▸ **Selection**:
■ ■ ■ ■

# Clutch adjustment?



## Papa Rad17 (May 19, 2015)

With any manual transmission you should engage the clutch completely to do anything. My Alero and cruze both require you to, however the alero being 15 years old and 231,000 miles is much more forgiving. On Gen1 cruze the clutch pedal is linked to a rheostat (pot) that sends a variable voltage to the computer for the electronic side of things. You could measure the resistance and rig something up for that if you wanted. As for the mechanical side of things, completely pressing the clutch pedal will be much, much better for it.


----------



## 28c_Beta (Sep 18, 2016)

jjsimmers said:


> Does anyone know if/how to adjust the clutch pedal height? Mine requires you to push it almost all the way to the floor! My 2000 Sonoma was MUCH higher. Thx for any assistance


Very interesting, my Cruze has about an inch and a half of give before I feel the plates catching.


----------



## Cruze CTRL (Sep 16, 2021)

Resurrecting an old thread..
Hi everyone, my clutch pedal needs to go 'to the metal' for any gear change. 
The 'biting point' is so far down to the floor it's annoying, and getting worse by the day to be able to properly disengage.
I need to adjust the clutch pedal position, away from the master cylinder.
Does anyone know how to do this? I have Gen1 (2013) 1.4L.


----------



## Cruzing12 (Oct 10, 2020)

Non adjustible if I remember correctly. It may be time for a new accumulator. Or an accumulator delete to get the extra mm out of it


----------

■ ■ ■ ■

▸ **Data excerpt**:
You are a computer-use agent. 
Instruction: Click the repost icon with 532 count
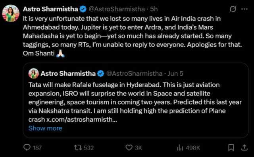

■ ■ ■ ■

▸ **What the task requires**: In the clutch thread, what is the clutch pedal linked to on a Gen1 Cruze? The lines come from a different source than the clutch thread.

▸ **Task output**: A rheostat (pot) that sends a variable voltage to the computer.